Sardegna: norme di contenimento e dati Covid 19

Continua ad essere costante l’attenzione sulla crisi sanitaria che colpisce e ferisce profondamente l’Italia. Il resto del Pianeta non è da meno ma il BelPaese resiste al Covid19 da oltre un mese. In queste ore Google ha reso noti dei dati aggregati di primaria importanza. I movimenti rilevati dagli account. I report mettono in luce come gli spostamenti e le presenze a lavoro mutino rispetto alle aree geogracihe e comunque secondo quanto si legge da diverse fonti stampa in Italia, al 29 marzo, l’affluenza a farmacie e alimentari è diminuita dell’85%, -94% bar e ristoranti, -87% i trasporti, -90% i parchi, -63% lavoro, è aumentata del 24% la residenzialità.
Contenimento Sardegna: ordinanze e restrizioni nuove. Si lavora ancora
In Sardegna, secondo i dati esposti dal motore di ricerca numero uno al mondo la presenza diminuisce in modo massivo e si sta più a casa anche se, osservando i dati isi capisce che si lavora ancora e uno su due lavoratori è ancora attivo. -94% attività ricreative, -92% alimentari e farmacie, -87% luoghi e parchi pubblici, -81% trasporti, con la residenzialità aumentata del 22%. Leggermente più basso, rispetto alla media nazionale, il decremento relativo alle attività lavorative: -56%, e dunque con un lavoratore su due che è ancora attivo sul luogo di lavoro.
In Sardegna però le norme contenitive continuano a essere molto forti .
Raccolta differenziata: stop
Entra in vigora una ordinanza emergenziale, la numero 16, che dichiara lo stop alla differenziata dove siano presenti cittadini in isolamento o quarantena obbligatoria.Questo provvedimento resterà in vigore sino al 31 luglio. Per la raccolta dovranno essere utilizzati almeno due sacchetti, uno dentro l’altro, che dovranno essere conferiti ogni giorno.
Non solo, i comuni dove sono presenti i casi dovranno adeguare i calendari di raccolta. I rifiuti prodotti nelle case con soggetti positivi dovranno inoltre essere conferiti presso il termovalorizzatore di Macchiareddu.
Raccolta differenziata prodotti igienici
L’ordinanza n 16 prevede che fazzoletti, rotoli di carta e guanti siano smaltiti nell’indifferenziato.

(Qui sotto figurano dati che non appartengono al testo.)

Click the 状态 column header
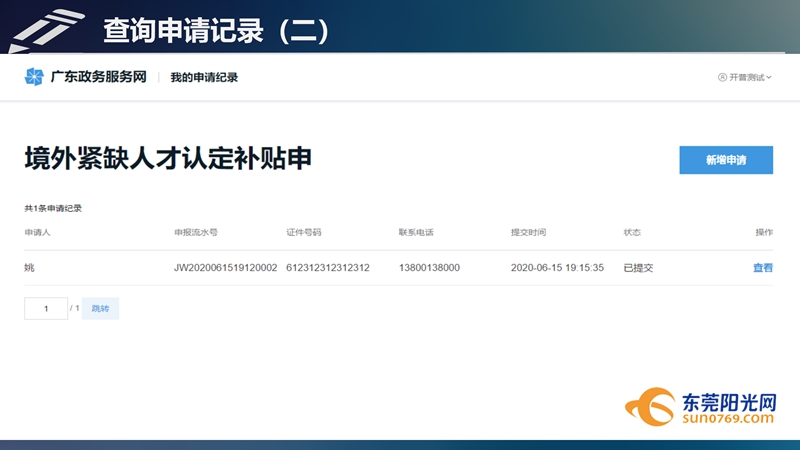 (x=632, y=232)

Una norma che deve essere aggiornata in tutti i comuni dell’Isola, sarebbero parecchi infatti i cittadini che smaltiscono la carta alimentare nell’umido o biodegradabile.
Mascherine obbligatorie per la spesa ed in pubblico
Sempre in Sardegna aumentano le ordinanze sindacali legate alle norme per fare la spesa. La cartella spesa dopo Cabras conquista i paesi dell’oristanese ed arriva sino a Pula. Mentre a Cagliari è in vigore una ordinanza a firma del Sindaco Trutzu in base alla quale è fatto obbligo di usare la mascherina per andare a far la spesa o camminare in strada.